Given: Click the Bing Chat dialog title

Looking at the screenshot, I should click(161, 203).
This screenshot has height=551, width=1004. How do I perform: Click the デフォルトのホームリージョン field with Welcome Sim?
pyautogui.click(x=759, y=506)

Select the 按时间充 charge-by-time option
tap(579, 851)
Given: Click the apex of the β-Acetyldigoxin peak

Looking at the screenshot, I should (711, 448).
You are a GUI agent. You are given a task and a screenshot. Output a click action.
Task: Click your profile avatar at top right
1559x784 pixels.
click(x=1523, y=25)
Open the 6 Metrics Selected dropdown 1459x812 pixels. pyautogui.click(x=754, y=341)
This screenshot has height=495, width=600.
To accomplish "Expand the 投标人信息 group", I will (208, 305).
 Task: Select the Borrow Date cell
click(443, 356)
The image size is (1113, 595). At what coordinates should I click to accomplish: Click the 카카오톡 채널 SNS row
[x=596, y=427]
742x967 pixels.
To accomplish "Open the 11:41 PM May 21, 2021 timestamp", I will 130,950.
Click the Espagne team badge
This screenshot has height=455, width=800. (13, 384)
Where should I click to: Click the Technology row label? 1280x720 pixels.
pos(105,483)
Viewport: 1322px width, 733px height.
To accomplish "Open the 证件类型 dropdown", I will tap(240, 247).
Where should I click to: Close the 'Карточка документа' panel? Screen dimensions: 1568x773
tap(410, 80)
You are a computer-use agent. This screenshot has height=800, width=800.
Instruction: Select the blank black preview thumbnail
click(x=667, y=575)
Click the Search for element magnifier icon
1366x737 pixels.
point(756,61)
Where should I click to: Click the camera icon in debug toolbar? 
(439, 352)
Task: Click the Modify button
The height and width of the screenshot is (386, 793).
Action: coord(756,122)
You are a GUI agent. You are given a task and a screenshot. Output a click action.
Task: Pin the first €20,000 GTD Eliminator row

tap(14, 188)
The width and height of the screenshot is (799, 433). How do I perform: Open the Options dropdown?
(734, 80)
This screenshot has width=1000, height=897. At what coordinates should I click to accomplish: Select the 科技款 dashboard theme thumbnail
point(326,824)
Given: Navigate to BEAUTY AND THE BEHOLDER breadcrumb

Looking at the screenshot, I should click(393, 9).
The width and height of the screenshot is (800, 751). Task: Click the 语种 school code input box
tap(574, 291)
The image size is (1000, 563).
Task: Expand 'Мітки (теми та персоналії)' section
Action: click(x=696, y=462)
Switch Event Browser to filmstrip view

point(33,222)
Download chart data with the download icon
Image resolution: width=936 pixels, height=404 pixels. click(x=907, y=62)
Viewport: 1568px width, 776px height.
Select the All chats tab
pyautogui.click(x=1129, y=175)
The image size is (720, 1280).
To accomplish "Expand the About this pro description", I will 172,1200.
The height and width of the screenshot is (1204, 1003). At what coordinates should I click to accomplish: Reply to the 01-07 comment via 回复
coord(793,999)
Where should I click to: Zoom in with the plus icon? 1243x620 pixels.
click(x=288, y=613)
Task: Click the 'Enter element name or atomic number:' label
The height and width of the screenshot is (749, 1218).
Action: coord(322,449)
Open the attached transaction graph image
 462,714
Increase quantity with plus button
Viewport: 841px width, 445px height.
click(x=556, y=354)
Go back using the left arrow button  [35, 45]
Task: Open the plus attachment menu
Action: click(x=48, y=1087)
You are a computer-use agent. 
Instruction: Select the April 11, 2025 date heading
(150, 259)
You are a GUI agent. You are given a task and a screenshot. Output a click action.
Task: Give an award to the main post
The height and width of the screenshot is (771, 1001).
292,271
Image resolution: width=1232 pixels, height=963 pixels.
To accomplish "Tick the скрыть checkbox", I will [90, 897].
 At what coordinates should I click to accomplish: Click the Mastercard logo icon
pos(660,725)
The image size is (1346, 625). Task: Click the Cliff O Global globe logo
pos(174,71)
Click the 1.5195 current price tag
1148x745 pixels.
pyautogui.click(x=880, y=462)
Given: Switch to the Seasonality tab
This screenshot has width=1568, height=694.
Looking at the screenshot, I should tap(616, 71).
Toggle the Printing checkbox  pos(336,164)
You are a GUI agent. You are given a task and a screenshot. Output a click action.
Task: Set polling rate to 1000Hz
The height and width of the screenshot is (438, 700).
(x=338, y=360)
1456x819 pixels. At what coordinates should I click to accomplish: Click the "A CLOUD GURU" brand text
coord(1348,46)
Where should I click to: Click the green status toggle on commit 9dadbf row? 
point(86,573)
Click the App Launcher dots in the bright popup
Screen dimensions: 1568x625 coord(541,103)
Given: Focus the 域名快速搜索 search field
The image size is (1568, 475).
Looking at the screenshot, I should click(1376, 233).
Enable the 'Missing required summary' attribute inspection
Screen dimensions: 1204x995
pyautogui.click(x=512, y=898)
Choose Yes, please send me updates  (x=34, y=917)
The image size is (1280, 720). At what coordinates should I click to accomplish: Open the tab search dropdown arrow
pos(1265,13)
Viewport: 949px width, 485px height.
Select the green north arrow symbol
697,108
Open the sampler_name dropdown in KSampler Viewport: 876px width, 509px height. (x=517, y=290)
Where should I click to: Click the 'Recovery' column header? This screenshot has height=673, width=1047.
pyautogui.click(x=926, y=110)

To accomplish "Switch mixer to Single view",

# # #

(YOUR TASK)
Everything in the listing should be transcribed exactly.

(OUTPUT)
Given: Click the Bing Chat dialog title

Looking at the screenshot, I should click(161, 203).
This screenshot has height=551, width=1004. How do I perform: Click the デフォルトのホームリージョン field with Welcome Sim?
pyautogui.click(x=759, y=506)

Select the 按时间充 charge-by-time option
tap(579, 851)
Given: Click the apex of the β-Acetyldigoxin peak

Looking at the screenshot, I should (711, 448).
You are a GUI agent. You are given a task and a screenshot. Output a click action.
Task: Click your profile avatar at top right
1559x784 pixels.
click(x=1523, y=25)
Open the 6 Metrics Selected dropdown 1459x812 pixels. pyautogui.click(x=754, y=341)
This screenshot has height=495, width=600.
To accomplish "Expand the 投标人信息 group", I will (208, 305).
 Task: Select the Borrow Date cell
click(443, 356)
The image size is (1113, 595). At what coordinates should I click to accomplish: Click the 카카오톡 채널 SNS row
[x=596, y=427]
742x967 pixels.
To accomplish "Open the 11:41 PM May 21, 2021 timestamp", I will 130,950.
Click the Espagne team badge
This screenshot has height=455, width=800. (13, 384)
Where should I click to: Click the Technology row label? 1280x720 pixels.
pos(105,483)
Viewport: 1322px width, 733px height.
To accomplish "Open the 证件类型 dropdown", I will tap(240, 247).
Where should I click to: Close the 'Карточка документа' panel? Screen dimensions: 1568x773
tap(410, 80)
You are a computer-use agent. This screenshot has height=800, width=800.
Instruction: Select the blank black preview thumbnail
click(x=667, y=575)
Click the Search for element magnifier icon
1366x737 pixels.
point(756,61)
Where should I click to: Click the camera icon in debug toolbar? 
(439, 352)
Task: Click the Modify button
The height and width of the screenshot is (386, 793).
Action: coord(756,122)
You are a GUI agent. You are given a task and a screenshot. Output a click action.
Task: Pin the first €20,000 GTD Eliminator row

tap(14, 188)
The width and height of the screenshot is (799, 433). How do I perform: Open the Options dropdown?
(734, 80)
This screenshot has width=1000, height=897. At what coordinates should I click to accomplish: Select the 科技款 dashboard theme thumbnail
point(326,824)
Given: Navigate to BEAUTY AND THE BEHOLDER breadcrumb

Looking at the screenshot, I should click(393, 9).
The width and height of the screenshot is (800, 751). Task: Click the 语种 school code input box
tap(574, 291)
The image size is (1000, 563).
Task: Expand 'Мітки (теми та персоналії)' section
Action: click(x=696, y=462)
Switch Event Browser to filmstrip view

point(33,222)
Download chart data with the download icon
Image resolution: width=936 pixels, height=404 pixels. click(x=907, y=62)
Viewport: 1568px width, 776px height.
Select the All chats tab
pyautogui.click(x=1129, y=175)
The image size is (720, 1280).
To accomplish "Expand the About this pro description", I will 172,1200.
The height and width of the screenshot is (1204, 1003). At what coordinates should I click to accomplish: Reply to the 01-07 comment via 回复
coord(793,999)
Where should I click to: Zoom in with the plus icon? 1243x620 pixels.
click(x=288, y=613)
Task: Click the 'Enter element name or atomic number:' label
The height and width of the screenshot is (749, 1218).
Action: coord(322,449)
Open the attached transaction graph image
 462,714
Increase quantity with plus button
Viewport: 841px width, 445px height.
click(x=556, y=354)
Go back using the left arrow button  [35, 45]
Task: Open the plus attachment menu
Action: click(x=48, y=1087)
You are a computer-use agent. 
Instruction: Select the April 11, 2025 date heading
(150, 259)
You are a GUI agent. You are given a task and a screenshot. Output a click action.
Task: Give an award to the main post
The height and width of the screenshot is (771, 1001).
292,271
Image resolution: width=1232 pixels, height=963 pixels.
To accomplish "Tick the скрыть checkbox", I will [90, 897].
 At what coordinates should I click to accomplish: Click the Mastercard logo icon
pos(660,725)
The image size is (1346, 625). Task: Click the Cliff O Global globe logo
pos(174,71)
Click the 1.5195 current price tag
1148x745 pixels.
pyautogui.click(x=880, y=462)
Given: Switch to the Seasonality tab
This screenshot has width=1568, height=694.
Looking at the screenshot, I should tap(616, 71).
Toggle the Printing checkbox  pos(336,164)
You are a GUI agent. You are given a task and a screenshot. Output a click action.
Task: Set polling rate to 1000Hz
The height and width of the screenshot is (438, 700).
(x=338, y=360)
1456x819 pixels. At what coordinates should I click to accomplish: Click the "A CLOUD GURU" brand text
coord(1348,46)
Where should I click to: Click the green status toggle on commit 9dadbf row? 
point(86,573)
Click the App Launcher dots in the bright popup
Screen dimensions: 1568x625 coord(541,103)
Given: Focus the 域名快速搜索 search field
The image size is (1568, 475).
Looking at the screenshot, I should click(1376, 233).
Enable the 'Missing required summary' attribute inspection
Screen dimensions: 1204x995
pyautogui.click(x=512, y=898)
Choose Yes, please send me updates  (x=34, y=917)
The image size is (1280, 720). At what coordinates should I click to accomplish: Open the tab search dropdown arrow
pos(1265,13)
Viewport: 949px width, 485px height.
Select the green north arrow symbol
697,108
Open the sampler_name dropdown in KSampler Viewport: 876px width, 509px height. (x=517, y=290)
Where should I click to: Click the 'Recovery' column header? This screenshot has height=673, width=1047.
pyautogui.click(x=926, y=110)

To accomplish "Switch mixer to Single view",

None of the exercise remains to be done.